- Exercise requirements -
Render the items as a Markdown table with the columns Row and Line, starting with the line containing "Image resolution: width=672" and going on through the end of the items, with one numbered row per line and no blank lines. Leave the pictures out.

_ _ _ _ _ _ _

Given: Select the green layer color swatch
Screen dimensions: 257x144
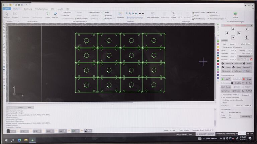Looking at the screenshot, I should [x=218, y=41].
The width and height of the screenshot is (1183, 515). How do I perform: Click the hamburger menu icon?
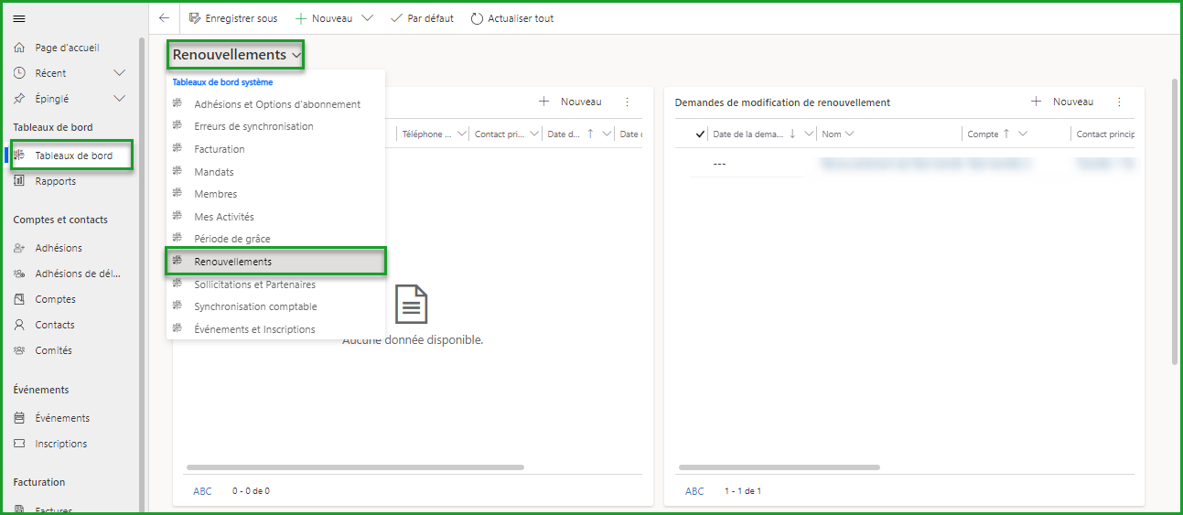(x=19, y=18)
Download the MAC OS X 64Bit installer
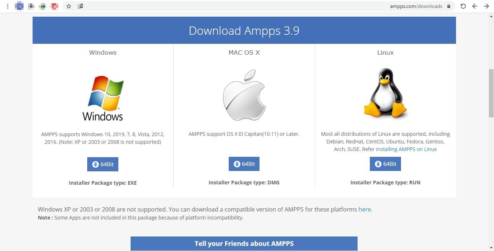Screen dimensions: 494x251 244,164
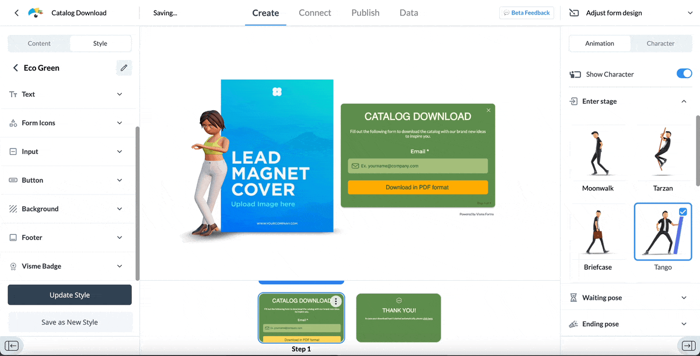Click the Beta Feedback button
The width and height of the screenshot is (700, 356).
(526, 12)
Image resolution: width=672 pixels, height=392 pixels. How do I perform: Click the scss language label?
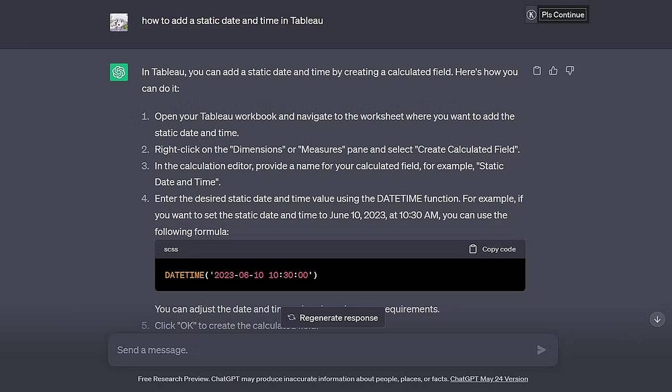pos(171,249)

_ _ _ _ _ _ _

- Solution for this problem -
| Row | Line |
|---|---|
| 1 | Image resolution: width=672 pixels, height=392 pixels. How do I perform: Click the scss language label? |
| 2 | pos(171,249) |